▶ TASK INSTRUCTIONS:
Please transcribe exactly, and only, the lines of the data below between the line holding "Instruction: Reload the browser page" and the line holding "You are a computer-use agent. Viewport: 477px", inclusive.

▶ SOURCE DATA:

▬▬▬▬▬▬▬▬▬▬

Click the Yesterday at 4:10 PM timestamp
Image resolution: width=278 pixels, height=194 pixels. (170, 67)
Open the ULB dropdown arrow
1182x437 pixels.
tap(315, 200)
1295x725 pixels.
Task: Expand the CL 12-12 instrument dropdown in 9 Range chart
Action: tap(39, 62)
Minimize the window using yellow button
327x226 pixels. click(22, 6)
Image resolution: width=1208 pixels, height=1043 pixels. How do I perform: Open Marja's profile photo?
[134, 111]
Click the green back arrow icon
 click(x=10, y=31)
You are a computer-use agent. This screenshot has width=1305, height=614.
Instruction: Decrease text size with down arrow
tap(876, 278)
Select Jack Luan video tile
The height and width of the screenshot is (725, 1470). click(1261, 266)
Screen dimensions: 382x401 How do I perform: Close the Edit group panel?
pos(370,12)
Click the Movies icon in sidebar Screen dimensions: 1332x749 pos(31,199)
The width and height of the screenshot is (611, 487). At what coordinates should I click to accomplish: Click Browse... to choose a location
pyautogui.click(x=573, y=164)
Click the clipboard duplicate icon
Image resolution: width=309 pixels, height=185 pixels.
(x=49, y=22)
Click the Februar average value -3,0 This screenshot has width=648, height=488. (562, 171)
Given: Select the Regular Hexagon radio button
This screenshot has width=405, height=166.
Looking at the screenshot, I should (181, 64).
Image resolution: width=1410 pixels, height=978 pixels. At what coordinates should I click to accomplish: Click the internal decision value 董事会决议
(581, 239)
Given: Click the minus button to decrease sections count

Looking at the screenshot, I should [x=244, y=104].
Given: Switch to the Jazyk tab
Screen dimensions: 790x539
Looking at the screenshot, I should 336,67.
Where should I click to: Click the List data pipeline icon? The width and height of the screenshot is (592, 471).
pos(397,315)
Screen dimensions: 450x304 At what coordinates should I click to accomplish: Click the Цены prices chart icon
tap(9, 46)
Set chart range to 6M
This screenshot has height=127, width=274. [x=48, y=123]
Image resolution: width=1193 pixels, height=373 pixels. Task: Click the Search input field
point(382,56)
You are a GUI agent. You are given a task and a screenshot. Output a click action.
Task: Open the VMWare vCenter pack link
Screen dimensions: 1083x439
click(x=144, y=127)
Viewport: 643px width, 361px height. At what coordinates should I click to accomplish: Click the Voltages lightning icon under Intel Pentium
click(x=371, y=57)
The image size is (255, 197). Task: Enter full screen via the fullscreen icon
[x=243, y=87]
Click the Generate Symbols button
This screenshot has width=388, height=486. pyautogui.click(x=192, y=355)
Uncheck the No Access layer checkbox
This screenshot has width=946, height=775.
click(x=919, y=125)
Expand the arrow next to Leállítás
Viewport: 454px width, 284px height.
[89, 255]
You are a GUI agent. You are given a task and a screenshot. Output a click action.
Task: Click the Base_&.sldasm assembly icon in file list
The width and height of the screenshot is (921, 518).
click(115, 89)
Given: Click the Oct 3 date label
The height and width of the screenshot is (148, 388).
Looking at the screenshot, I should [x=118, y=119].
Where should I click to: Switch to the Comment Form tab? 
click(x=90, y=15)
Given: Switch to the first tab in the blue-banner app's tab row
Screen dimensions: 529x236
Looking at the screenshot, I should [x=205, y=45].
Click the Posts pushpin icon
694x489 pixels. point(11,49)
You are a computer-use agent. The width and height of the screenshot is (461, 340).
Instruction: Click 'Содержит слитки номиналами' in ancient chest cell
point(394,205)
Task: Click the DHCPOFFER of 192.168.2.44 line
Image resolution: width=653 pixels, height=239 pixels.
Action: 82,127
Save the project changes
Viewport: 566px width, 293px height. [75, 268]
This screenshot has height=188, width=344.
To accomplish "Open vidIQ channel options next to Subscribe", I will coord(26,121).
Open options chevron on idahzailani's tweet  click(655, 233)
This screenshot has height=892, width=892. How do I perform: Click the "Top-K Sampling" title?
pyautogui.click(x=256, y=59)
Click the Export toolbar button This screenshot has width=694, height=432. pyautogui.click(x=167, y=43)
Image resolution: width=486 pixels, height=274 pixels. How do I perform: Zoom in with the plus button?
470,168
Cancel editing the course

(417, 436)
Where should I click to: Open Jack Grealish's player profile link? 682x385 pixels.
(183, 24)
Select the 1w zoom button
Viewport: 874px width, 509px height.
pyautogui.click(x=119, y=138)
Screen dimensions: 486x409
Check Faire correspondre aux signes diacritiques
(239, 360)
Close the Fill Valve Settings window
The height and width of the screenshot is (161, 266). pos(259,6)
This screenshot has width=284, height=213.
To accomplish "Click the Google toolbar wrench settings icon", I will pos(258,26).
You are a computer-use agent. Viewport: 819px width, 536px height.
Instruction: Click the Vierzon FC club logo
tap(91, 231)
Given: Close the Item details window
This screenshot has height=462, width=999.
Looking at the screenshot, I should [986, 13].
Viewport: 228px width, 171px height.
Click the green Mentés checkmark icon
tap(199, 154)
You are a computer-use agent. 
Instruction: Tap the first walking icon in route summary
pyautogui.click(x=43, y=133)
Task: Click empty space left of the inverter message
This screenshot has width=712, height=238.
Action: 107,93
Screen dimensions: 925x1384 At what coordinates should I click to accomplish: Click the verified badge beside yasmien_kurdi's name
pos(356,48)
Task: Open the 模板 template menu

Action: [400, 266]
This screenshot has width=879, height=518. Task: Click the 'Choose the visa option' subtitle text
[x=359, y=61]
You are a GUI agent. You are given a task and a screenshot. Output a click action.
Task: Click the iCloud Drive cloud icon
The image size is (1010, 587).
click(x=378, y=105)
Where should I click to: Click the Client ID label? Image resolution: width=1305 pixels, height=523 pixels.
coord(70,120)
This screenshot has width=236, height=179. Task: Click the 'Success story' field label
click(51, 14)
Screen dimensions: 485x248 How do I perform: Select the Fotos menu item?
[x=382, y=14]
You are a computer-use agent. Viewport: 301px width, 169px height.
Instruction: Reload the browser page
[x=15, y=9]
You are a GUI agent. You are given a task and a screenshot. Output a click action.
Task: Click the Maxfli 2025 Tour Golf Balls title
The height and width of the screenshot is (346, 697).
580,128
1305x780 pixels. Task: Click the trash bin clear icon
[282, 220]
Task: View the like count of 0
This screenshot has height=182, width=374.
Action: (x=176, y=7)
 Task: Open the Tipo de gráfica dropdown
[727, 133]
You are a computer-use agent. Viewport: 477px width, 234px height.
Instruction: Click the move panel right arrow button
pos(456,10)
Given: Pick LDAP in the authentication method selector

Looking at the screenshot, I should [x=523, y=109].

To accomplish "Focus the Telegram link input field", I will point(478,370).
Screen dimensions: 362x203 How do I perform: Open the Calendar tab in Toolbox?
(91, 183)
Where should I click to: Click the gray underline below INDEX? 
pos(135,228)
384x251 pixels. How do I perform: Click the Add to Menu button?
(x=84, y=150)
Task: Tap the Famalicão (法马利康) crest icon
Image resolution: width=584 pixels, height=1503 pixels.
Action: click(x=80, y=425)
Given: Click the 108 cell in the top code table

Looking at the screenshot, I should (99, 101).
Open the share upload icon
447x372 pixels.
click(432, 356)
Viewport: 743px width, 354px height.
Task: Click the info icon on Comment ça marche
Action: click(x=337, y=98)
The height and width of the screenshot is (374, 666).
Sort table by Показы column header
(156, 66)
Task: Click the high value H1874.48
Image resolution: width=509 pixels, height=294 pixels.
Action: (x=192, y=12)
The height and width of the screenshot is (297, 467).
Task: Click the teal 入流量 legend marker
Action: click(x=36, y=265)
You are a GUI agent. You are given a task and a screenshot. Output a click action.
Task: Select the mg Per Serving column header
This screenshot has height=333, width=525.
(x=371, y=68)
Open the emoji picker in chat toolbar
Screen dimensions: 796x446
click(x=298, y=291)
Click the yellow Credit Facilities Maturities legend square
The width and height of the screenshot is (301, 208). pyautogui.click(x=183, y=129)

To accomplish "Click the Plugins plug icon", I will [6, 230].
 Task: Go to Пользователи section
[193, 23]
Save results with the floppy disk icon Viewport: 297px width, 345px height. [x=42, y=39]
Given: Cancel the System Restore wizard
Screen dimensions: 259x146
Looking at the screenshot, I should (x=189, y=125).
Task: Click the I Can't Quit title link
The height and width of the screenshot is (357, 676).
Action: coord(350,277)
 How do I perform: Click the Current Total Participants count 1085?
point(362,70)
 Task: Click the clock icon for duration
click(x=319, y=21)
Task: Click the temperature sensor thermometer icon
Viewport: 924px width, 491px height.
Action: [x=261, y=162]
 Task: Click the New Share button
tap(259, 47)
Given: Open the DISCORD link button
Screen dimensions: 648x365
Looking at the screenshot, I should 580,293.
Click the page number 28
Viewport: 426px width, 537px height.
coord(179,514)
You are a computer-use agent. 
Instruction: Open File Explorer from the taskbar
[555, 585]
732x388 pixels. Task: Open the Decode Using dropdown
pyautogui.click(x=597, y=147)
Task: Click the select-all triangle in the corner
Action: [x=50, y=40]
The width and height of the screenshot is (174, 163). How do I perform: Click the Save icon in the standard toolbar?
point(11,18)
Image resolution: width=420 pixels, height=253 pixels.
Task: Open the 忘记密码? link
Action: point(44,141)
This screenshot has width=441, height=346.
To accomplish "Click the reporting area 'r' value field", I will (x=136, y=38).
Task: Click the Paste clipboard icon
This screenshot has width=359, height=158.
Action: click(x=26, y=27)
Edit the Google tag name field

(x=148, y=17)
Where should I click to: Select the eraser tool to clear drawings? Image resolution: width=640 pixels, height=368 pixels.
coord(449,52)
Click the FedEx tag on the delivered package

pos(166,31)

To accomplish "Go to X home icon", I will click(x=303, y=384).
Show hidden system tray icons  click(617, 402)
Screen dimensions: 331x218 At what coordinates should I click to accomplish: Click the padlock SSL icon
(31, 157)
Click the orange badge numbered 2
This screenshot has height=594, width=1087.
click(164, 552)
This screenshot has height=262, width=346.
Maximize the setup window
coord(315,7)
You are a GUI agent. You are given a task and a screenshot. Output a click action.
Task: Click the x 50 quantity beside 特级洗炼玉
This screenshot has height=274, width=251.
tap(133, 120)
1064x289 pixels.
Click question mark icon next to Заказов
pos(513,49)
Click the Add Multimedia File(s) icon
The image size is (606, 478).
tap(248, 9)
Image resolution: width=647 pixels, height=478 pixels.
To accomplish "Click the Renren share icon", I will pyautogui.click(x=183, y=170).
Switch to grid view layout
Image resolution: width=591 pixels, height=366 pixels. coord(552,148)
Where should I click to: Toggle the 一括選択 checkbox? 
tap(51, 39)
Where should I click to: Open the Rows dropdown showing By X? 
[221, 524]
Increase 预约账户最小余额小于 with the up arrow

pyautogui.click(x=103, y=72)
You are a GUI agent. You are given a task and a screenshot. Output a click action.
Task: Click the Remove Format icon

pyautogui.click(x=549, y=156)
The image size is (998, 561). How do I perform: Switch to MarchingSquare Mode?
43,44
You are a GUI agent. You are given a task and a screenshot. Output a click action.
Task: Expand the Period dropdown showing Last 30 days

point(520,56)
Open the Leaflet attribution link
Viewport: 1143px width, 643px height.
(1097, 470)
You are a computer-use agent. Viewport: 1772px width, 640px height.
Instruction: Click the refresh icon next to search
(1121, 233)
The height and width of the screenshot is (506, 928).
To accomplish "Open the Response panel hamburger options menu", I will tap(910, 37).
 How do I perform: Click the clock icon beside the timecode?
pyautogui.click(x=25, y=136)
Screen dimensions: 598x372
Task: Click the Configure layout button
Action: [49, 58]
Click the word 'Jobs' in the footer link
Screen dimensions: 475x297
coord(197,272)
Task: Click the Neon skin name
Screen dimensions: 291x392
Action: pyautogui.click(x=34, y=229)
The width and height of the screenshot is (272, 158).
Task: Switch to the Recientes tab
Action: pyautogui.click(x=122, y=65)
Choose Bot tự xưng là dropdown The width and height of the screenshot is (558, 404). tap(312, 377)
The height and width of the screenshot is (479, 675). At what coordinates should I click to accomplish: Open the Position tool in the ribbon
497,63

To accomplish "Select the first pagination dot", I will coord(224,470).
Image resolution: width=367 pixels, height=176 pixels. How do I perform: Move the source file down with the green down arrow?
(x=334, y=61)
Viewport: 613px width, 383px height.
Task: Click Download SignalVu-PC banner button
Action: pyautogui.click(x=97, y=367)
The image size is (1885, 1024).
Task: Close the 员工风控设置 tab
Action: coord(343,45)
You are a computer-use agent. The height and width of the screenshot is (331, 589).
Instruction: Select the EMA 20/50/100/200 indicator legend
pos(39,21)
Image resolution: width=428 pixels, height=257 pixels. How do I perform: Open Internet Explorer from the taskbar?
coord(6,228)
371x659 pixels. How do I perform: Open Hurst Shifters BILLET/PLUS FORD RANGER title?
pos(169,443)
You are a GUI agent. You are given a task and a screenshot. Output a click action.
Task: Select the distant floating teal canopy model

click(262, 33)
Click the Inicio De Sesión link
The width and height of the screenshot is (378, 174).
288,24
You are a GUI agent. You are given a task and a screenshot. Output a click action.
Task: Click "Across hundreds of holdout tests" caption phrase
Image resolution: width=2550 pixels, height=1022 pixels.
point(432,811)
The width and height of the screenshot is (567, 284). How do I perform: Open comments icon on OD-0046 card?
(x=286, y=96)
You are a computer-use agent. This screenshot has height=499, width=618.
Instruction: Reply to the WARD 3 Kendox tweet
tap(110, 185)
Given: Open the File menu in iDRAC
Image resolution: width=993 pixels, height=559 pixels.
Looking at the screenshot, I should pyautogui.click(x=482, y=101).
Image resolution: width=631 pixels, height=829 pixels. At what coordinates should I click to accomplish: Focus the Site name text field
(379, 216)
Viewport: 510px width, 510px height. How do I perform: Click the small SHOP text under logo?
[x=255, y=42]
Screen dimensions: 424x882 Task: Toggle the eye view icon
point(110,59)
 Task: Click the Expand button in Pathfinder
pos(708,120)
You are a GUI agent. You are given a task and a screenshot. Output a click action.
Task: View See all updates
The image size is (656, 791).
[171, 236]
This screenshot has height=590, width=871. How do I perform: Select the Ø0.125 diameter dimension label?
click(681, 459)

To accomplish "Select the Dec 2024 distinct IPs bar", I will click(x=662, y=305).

▬▬▬▬▬▬▬▬▬▬

▶ RESULT OF THIS TASK:
Instruction: Reload the browser page
[x=15, y=9]
You are a GUI agent. You are given a task and a screenshot. Output a click action.
Task: Click the Maxfli 2025 Tour Golf Balls title
The height and width of the screenshot is (346, 697).
580,128
1305x780 pixels. Task: Click the trash bin clear icon
[282, 220]
Task: View the like count of 0
This screenshot has height=182, width=374.
Action: (x=176, y=7)
 Task: Open the Tipo de gráfica dropdown
[727, 133]
You are a computer-use agent. Viewport: 477px width, 234px height.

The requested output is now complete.